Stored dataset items
══════════════════════════════

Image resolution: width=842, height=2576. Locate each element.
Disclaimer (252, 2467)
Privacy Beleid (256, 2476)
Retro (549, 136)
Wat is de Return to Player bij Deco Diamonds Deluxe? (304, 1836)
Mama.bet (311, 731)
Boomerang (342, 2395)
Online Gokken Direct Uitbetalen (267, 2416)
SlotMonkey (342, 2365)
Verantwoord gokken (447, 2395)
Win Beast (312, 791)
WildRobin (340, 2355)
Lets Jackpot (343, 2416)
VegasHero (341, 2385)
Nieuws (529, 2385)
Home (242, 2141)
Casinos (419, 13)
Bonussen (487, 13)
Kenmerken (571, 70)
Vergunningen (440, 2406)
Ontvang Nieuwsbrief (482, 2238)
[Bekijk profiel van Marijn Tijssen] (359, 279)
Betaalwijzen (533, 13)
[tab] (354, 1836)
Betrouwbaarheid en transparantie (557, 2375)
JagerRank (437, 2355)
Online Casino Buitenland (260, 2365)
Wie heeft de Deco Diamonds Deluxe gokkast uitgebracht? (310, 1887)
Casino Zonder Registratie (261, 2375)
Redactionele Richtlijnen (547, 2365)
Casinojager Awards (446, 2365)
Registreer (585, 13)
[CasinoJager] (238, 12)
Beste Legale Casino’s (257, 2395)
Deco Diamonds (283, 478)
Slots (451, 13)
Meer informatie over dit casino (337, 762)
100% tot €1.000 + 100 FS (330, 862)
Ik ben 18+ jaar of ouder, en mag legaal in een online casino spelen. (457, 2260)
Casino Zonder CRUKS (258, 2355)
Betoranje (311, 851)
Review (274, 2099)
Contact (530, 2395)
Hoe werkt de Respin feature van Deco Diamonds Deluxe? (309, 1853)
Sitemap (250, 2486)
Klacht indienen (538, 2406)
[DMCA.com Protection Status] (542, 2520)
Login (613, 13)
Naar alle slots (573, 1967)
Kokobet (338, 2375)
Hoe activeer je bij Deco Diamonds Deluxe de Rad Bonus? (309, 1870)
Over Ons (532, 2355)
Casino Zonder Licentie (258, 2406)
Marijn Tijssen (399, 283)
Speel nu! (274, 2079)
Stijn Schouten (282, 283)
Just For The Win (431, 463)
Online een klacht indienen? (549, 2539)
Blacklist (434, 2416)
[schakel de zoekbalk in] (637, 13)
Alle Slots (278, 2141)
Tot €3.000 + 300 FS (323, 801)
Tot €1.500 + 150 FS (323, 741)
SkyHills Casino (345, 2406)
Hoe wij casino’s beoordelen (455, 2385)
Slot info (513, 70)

══════════════════════════════

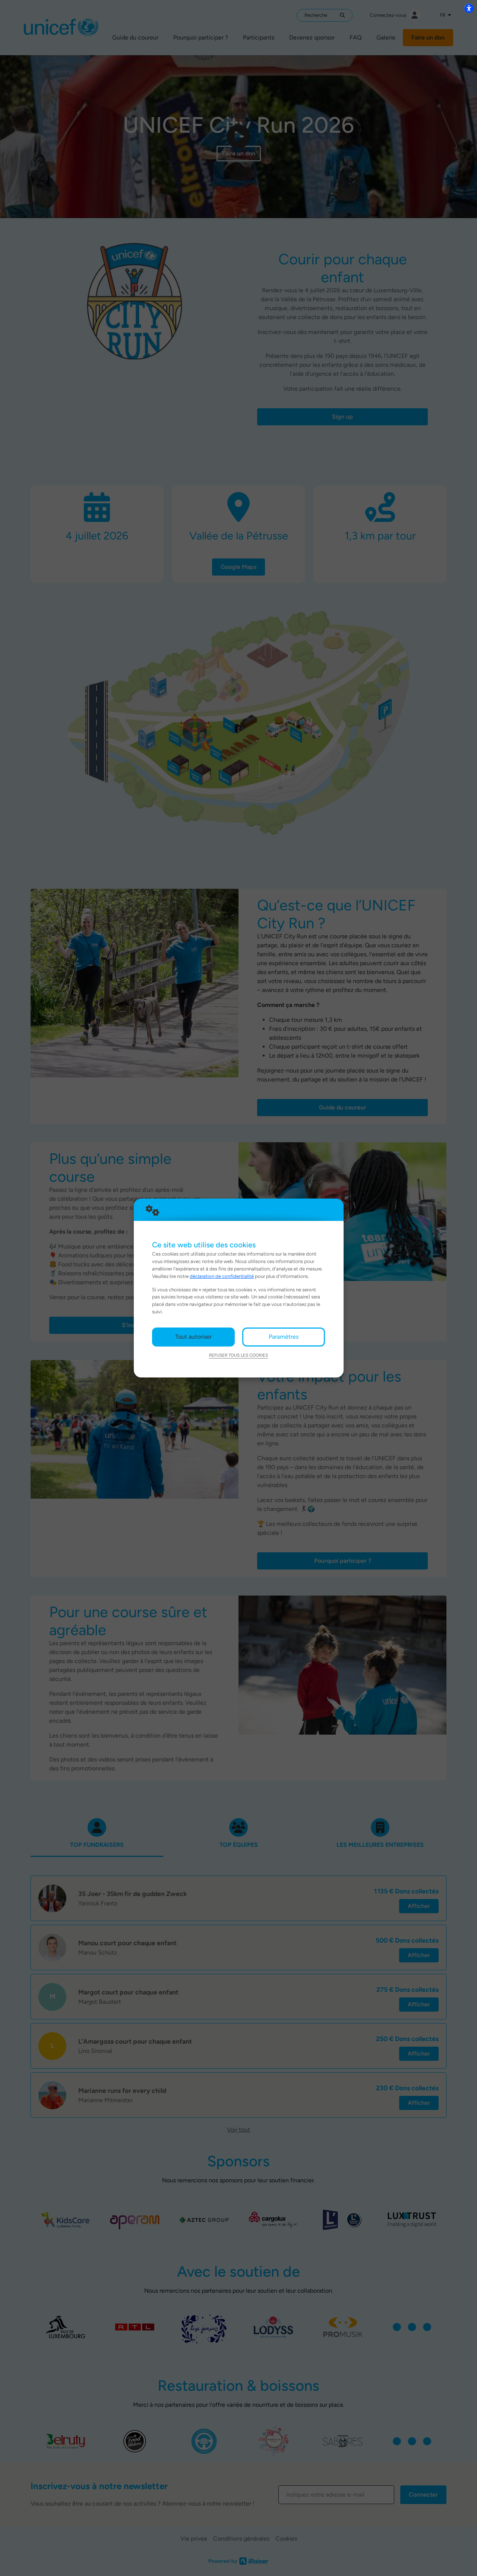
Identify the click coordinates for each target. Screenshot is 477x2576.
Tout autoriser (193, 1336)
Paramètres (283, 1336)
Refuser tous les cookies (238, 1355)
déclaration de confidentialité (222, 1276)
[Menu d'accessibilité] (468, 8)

══════════════════════════════

> _Exercise description_: Would you please copy exactly the part of the entries above that begins at the line containing "Image resolution: width=842, height=2576." and ends at the line containing "Verantwoord gokken (447, 2395)", both lines included?

> _Answer section_:
Image resolution: width=842, height=2576. Locate each element.
Disclaimer (252, 2467)
Privacy Beleid (256, 2476)
Retro (549, 136)
Wat is de Return to Player bij Deco Diamonds Deluxe? (304, 1836)
Mama.bet (311, 731)
Boomerang (342, 2395)
Online Gokken Direct Uitbetalen (267, 2416)
SlotMonkey (342, 2365)
Verantwoord gokken (447, 2395)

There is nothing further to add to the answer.